The quote? "It's better to get forgiveness than permission."
Quick background on Hopper:
Born in 1906. She earned a PhD from Yale, and worked on the military's Mark I proto-computer project at Harvard during World War II. Then, she developed the first compiler. She also went on to become one of the first women promoted to rear admiral in the U.S. Navy.
Her nickname? "Amazing Grace."
(When President Obama mentioned her in the State of the Union recently, it sparked a spike in Google searches for her name.)
It's an amazing story, especially considering that when she did--at a time when women weren't exactly embraced as academics, or as mathematicians, or as military officers. Heck, 99.9 percent of Americans had never seen a computer.

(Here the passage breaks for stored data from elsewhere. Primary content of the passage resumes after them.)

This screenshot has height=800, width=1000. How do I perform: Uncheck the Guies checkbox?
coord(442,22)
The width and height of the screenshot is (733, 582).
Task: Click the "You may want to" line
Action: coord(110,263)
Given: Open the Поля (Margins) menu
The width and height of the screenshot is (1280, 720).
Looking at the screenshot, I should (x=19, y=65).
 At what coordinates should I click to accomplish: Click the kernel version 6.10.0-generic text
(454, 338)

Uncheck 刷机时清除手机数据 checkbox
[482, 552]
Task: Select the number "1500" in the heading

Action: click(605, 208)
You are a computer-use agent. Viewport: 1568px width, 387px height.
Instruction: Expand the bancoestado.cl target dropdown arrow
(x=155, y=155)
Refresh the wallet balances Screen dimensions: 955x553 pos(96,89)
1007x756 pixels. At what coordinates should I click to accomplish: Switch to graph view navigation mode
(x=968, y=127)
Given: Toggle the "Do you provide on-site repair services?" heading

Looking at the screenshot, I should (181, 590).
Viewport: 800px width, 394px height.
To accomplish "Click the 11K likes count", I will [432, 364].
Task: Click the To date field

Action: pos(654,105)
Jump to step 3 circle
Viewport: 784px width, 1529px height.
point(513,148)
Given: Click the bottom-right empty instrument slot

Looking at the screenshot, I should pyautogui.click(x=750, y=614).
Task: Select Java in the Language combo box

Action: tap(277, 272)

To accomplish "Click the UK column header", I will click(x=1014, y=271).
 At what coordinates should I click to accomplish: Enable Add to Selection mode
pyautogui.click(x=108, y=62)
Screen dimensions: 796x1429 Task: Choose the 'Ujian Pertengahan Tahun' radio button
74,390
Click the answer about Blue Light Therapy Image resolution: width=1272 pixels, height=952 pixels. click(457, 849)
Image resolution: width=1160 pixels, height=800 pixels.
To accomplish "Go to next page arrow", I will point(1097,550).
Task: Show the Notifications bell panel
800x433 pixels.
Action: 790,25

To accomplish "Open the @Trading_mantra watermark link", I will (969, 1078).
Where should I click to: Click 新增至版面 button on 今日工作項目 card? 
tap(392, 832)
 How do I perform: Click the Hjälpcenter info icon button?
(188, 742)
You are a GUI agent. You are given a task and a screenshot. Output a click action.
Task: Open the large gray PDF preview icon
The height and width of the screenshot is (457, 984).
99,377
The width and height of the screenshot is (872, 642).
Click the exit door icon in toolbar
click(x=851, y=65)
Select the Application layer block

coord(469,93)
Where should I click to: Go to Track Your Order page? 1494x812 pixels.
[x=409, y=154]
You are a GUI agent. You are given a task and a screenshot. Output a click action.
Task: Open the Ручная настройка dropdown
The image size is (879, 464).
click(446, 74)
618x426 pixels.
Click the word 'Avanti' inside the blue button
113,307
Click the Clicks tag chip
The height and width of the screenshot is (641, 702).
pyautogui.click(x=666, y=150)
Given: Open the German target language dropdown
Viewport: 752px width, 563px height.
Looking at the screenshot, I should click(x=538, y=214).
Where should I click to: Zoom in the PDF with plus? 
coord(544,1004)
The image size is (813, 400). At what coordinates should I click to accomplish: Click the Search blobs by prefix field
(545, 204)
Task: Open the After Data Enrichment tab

But it might well be her get-stuff-done attitude, and the impact she had on achievers of her own generation and later, that are really her most important legacy.
Caveat: It's hard to find the context of when Hopper started saying this thing about forgiveness versus permission. However, if you search, you'll find reference after reference to Hopper having been the first to have said it -- or at least popularized it.
It's not about doing things that are illegal or immoral--or just plain jerky. It is, however, about not waiting for anyone else's approval to do the things you need to do in order to succeed.
Heck yes, it's a popular mantra now, among high-performing entrepreneurs (and those around them).
Mark Suster, writing at Both Sides of the Table:
I have always believed in the saying, "It's better to beg for forgiveness than to ask for permission." It's a way of life. It's not about abusing situations but about knowing when to push the boundaries. It's about knowing that the overwhelming number of people in life are naysayers and "no sayers" and sometimes you gotta just roll the dice and say WTF.
Or the people behind AngelList (citation to VentureHacks):
AngelList "corporate policy" is that team members should ask forgiveness, not permission. We would rather have someone do something wrong than ask permission to do it. Or better, we would rather have someone do something right and not need permission to do it. This is the most common outcome.
We would rather have people ship to production whenever they want, than go through an internal review process. We can fix it on production. We prefer the customer's review process. And it isn't too hard to reveal a new feature to a small portion of our users and iterate on it as we expand it to more users.
So next time you're on the fence--wondering whether to take a small risk that could propel you forward in whatever endeavor you care about--just do it. Worry about the niceties later.
And when you celebrate your victory, raise a glass--or offer a salute--to Admiral "Amazing Grace" Hopper.